でも、あんたはやさしいから、知ったら自分を責めるやろと思いました。

わたしは、おばあちゃんやから、あんたにしてやれることが少ないです。

せめて元気なあんたを守りたかったです。

小さいとき、ころんで泣いとったあんたに、お守り渡したら、いらんて言われたねえ。

あのとき、この子は強い子になると思いました。

でも、強い子は、見えんところでたくさん泣くことも知りました。

しんどい人の手をにぎる仕事をしてくれて、ありがとう。

手は、薬より効くことがあるね。

あんたの手に助けられた人は、きっといっぱいおるよ。

わたしはもう大丈夫やから、

こんどは自分のことも、少し大事にしてください。

かなしい日は、お守りをにぎってください。

おばあちゃんは、死んでも心配性やから、たぶん、ずっと祈っとる。

祖母より


 読み終えるころには、紙が涙で波打っていた。

 祖母は最後まで祖母だった。

 自分が死ぬことより、そのあと私が壊れないかどうかのほうを気にしていた。

 そんなふうに愛されていたのに、私はずっと、愛されている証拠ではなく、足りなかった時間の証拠ばかり数えていた。

 後悔というものは、失ったことそのものより、自分の鈍さに対して生まれるのかもしれない。

 なぜ気づかなかったのか。

 なぜもっと会いに行かなかったのか。

 なぜ、あんな言い方をしたのか。

 その「なぜ」は消えない。

 たぶん一生消えない。

 けれど、消えないままでも、人は明日働いてしまう。

 朝が来れば制服に袖を通し、笑って挨拶をして、誰かの腕を支え、立ち上がる練習を手伝う。

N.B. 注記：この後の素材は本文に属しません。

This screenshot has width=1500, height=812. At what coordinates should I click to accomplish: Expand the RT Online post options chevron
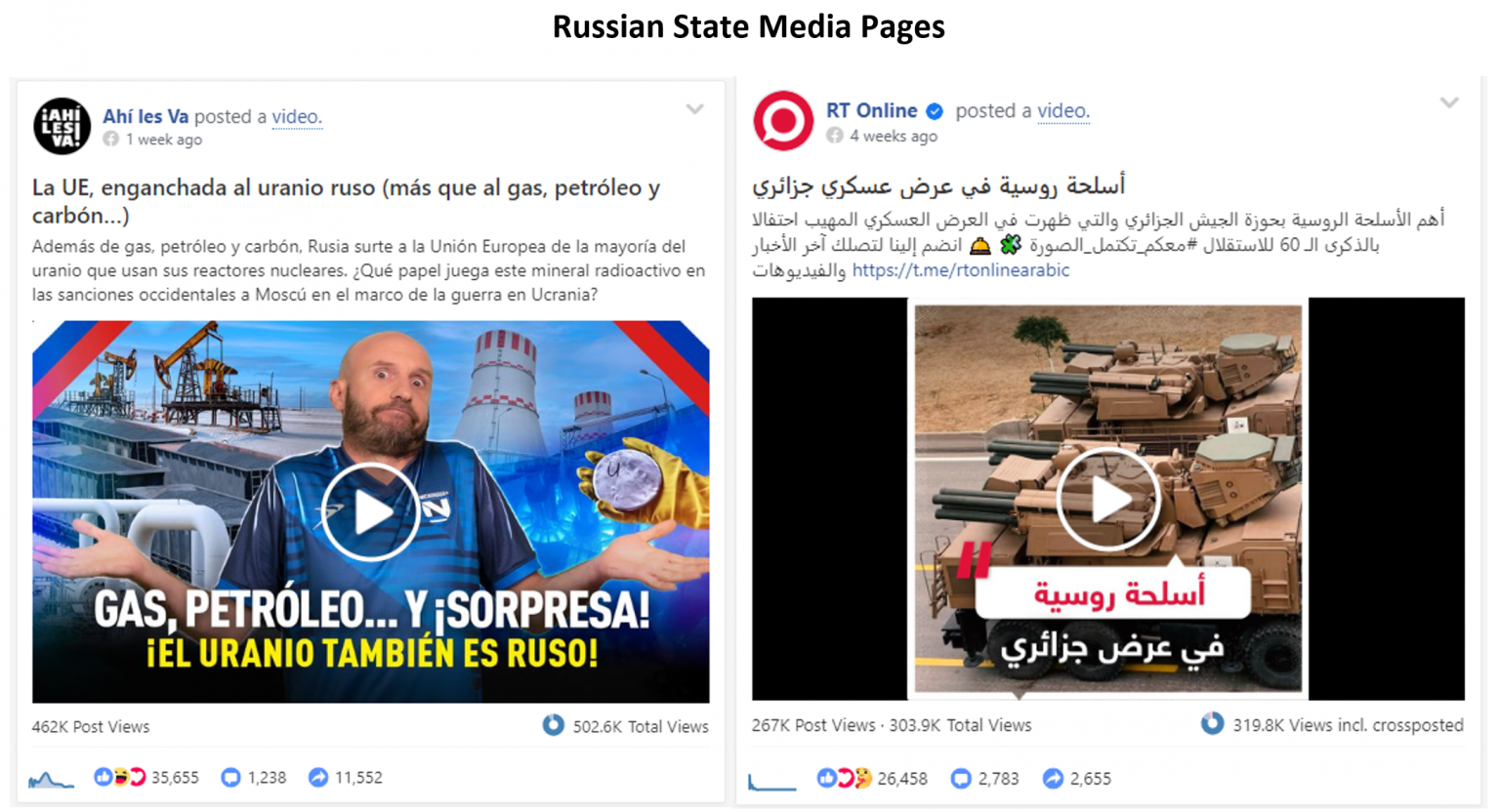(1449, 102)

 生きるというのは、案外その程度の、こまごました継続でできている。

 今、私は祖母のお守りを名札の裏に入れている。

 患者さんの手を取るたび、そこに小さな重みを感じる。

 どうしようもなく疲れる日がある。

 誰の役にも立てなかった気がして、ロッカーの前で立ち尽くす日もある。

 そんなとき、私は名札の裏に触れる。

 すると不思議なことに、叱られているようでもあり、撫でられているようでもある。

 先週、新しく入院してきた高齢の女性が、訓練の途中でぽつりと言った。

「迷惑ばっかりかけて、もう生きとっても仕方ないわ」

 私は少し考えて、その人の手を握った。

「そんなことないです」

 ありふれた言葉だった。

 けれど、その人は少し泣いて、ほんの少しだけ指に力を返してくれた。

 祖母の言葉どおり、手は薬より効くことがあるのだと思った。

 病院の玄関を出ると、雨が上がっていた。

 雲の切れ目に、夕方の薄い光が差していた。

 私は空を見上げて、お守りを握った。

 祈る、ということが、いまだによくわからない。

 奇跡を起こすわけでもない。

 死んだ人を戻すわけでもない。

 過去を書き換えるわけでもない。

 ただ、今日をもう一日だけ、だれかにやさしく生きてみようと思わせる。

 祈りとは、たぶん、そのためにある。

 そして私は知っている。

 自分がずっと、祈られていたことを。

 祖母はもういない。

 それでも、ときどき私の手のなかで、あのお守りだけが、まだぬくもっている気がする。